Lobalu defected after a race in Switzerland in 2019, stayed in the country, and has been training and competing there since. Despite coming in second by one one-thousandth of a second in a race in June 2021, he was not able to compete in the Tokyo Olympics. He is not a Swiss citizen, and he forfeited his chance to compete as a refugee when he left Loroupe's center.
Is the Refugee Olympic Team a PR stunt?
Although Lobalu lost his chance at Olympic gold this year, he says he now at least receives payment for his work through prize money and endorsements. So, if potential members of the Refugee Olympic Team were able to find better lives by defecting rather than staying in the program, what does that say about the IOC's lofty statements about hope and awareness? Runners like Lobalu and Nyang merely went from one exploitative situation to another. It may well be that the much applauded "success" of the Refugee Olympic Team really lay in its ability to clean up the IOC's image, one plagued by doping scandals and outrageous cost overruns for host cities. The Economist reports that host cities see average budget overruns of 172%.
The difficulty these refugee athletes experienced trying to reap the benefits of their talent is put into stark relief in light of the ease that other participants have in doing so, even after breaking the rules. As USA Today reports, some Olympic athletes from Russia are still allowed to compete in Tokyo, despite that country's well-documented doping scandal. So while Russia engages in a state-run doping program, it can still use its influence to get 335 Russian athletes into the Tokyo Olympics, while refugees are told to be happy with room, board, and a paltry monthly stipend, or else they're not allowed to compete. The hopeful words of IOC President Bach (pictured above) ring hollow when contrasted with his organization's actions.
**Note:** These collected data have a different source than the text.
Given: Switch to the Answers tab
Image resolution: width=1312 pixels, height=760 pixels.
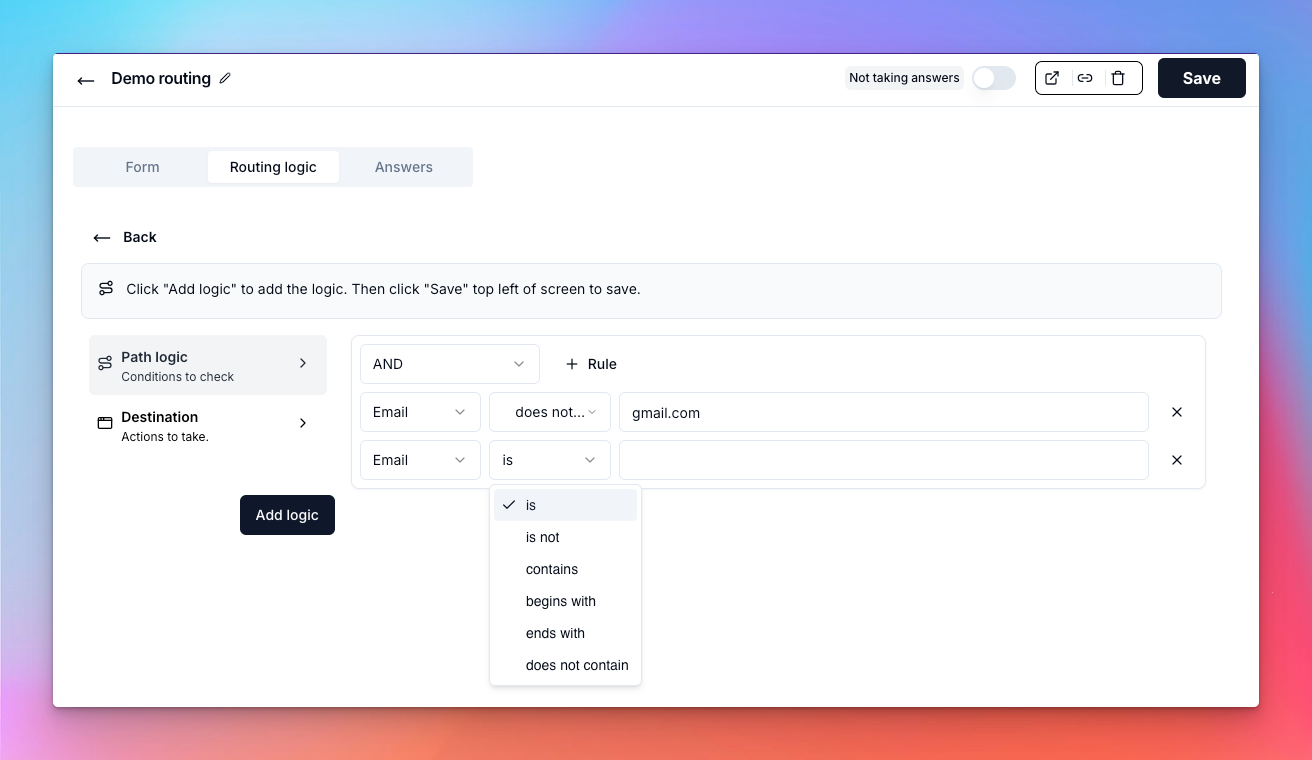Looking at the screenshot, I should pos(404,167).
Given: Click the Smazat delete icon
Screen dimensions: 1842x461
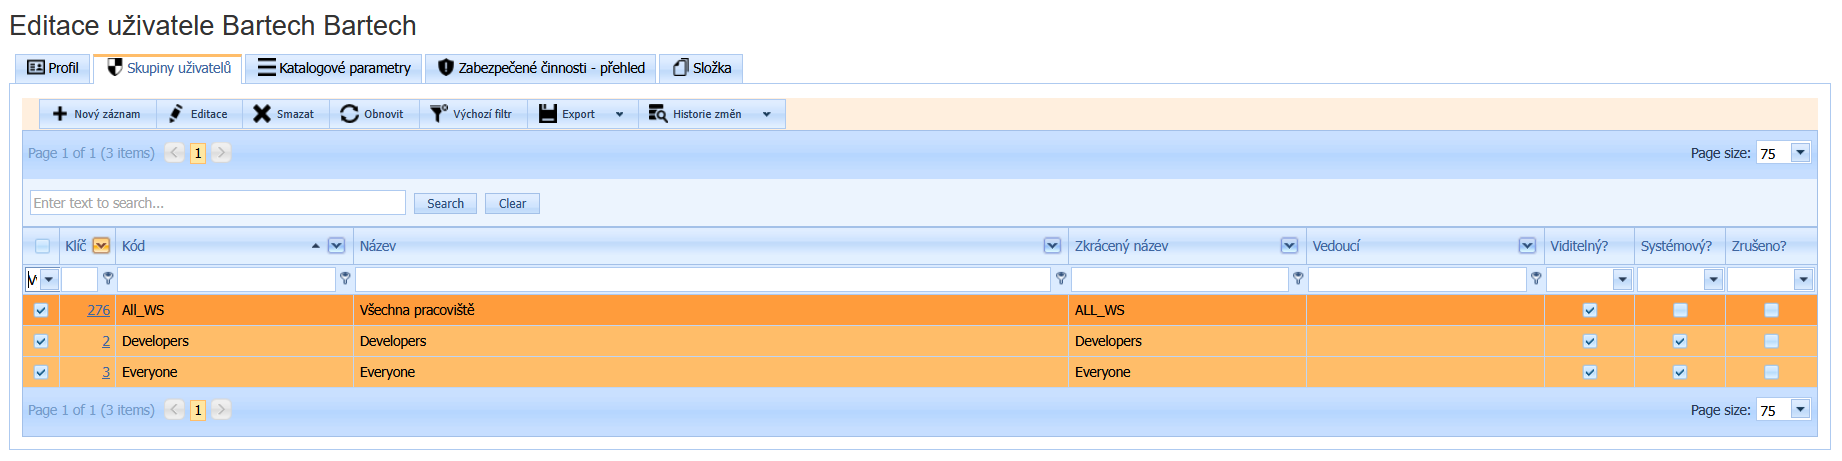Looking at the screenshot, I should [x=262, y=114].
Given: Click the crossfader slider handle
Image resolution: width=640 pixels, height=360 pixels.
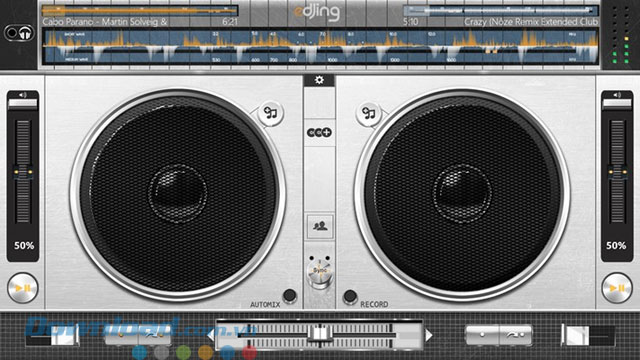Looking at the screenshot, I should pyautogui.click(x=320, y=334).
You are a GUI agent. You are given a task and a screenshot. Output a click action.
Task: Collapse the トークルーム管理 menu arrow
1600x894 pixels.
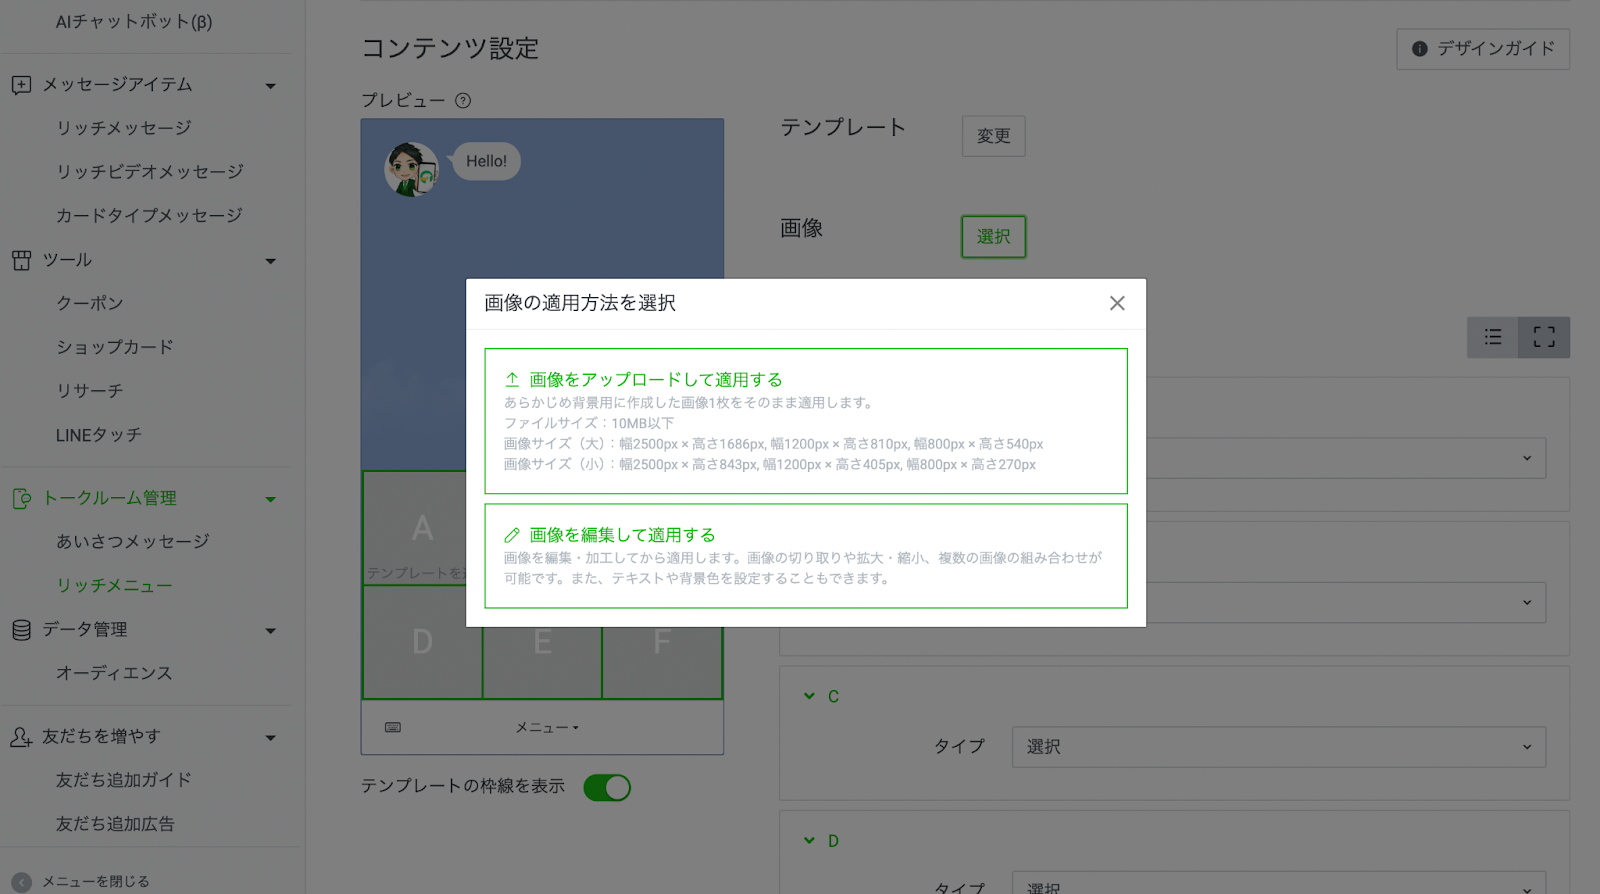pyautogui.click(x=270, y=499)
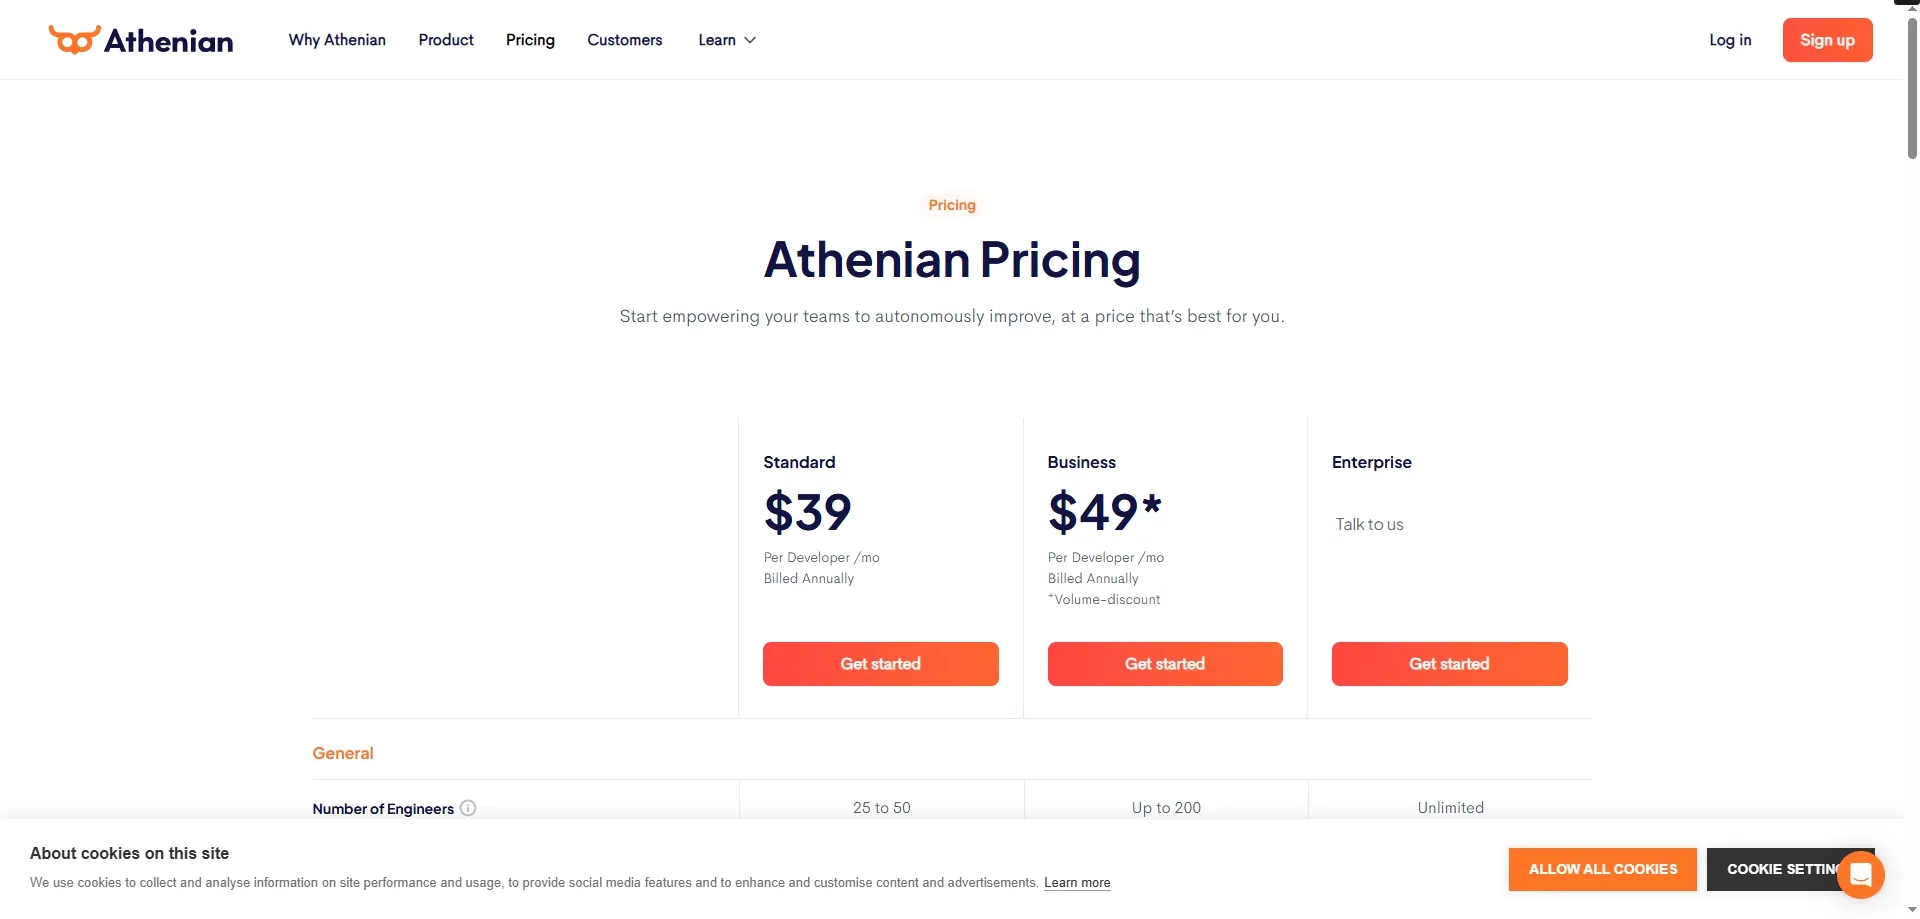Click the Log in link

pos(1730,40)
The 2021 Refugee Olympic Team in Tokyo
As the IOC tells it, its Olympic Solidarity program provided scholarships for 56 refugee athletes to train in hopes of making the refugee team. "The IOC will continue to support the refugee athletes even after the Olympic Games Tokyo 2020," the committee said. But these are both things that Lobalu and Nyang said they didn't receive. Tegla Loroupe's deputy chef de mission Olivier Niamkey told Time that the athletes received $1,500 monthly payments, but the defectors told a different story. Nyang regularly had to borrow money on top of the $46 monthly stipend he received. He and the other defectors complained of being denied the chance to create their own lives outside of the refugee team training program.
Still, Loroupe found enough refugee athletes to grow the team's numbers for the Tokyo Olympics. A total of 29 athletes from 11 countries of origin and 13 host countries will compete in 12 sports, including taekwondo, judo, karate, cycling, wrestling, athletics, swimming, and more. Hopefully the IOC will finally come through with the promises it has made to these world-class athletes, rather than giving itself a nice PR pat on the back.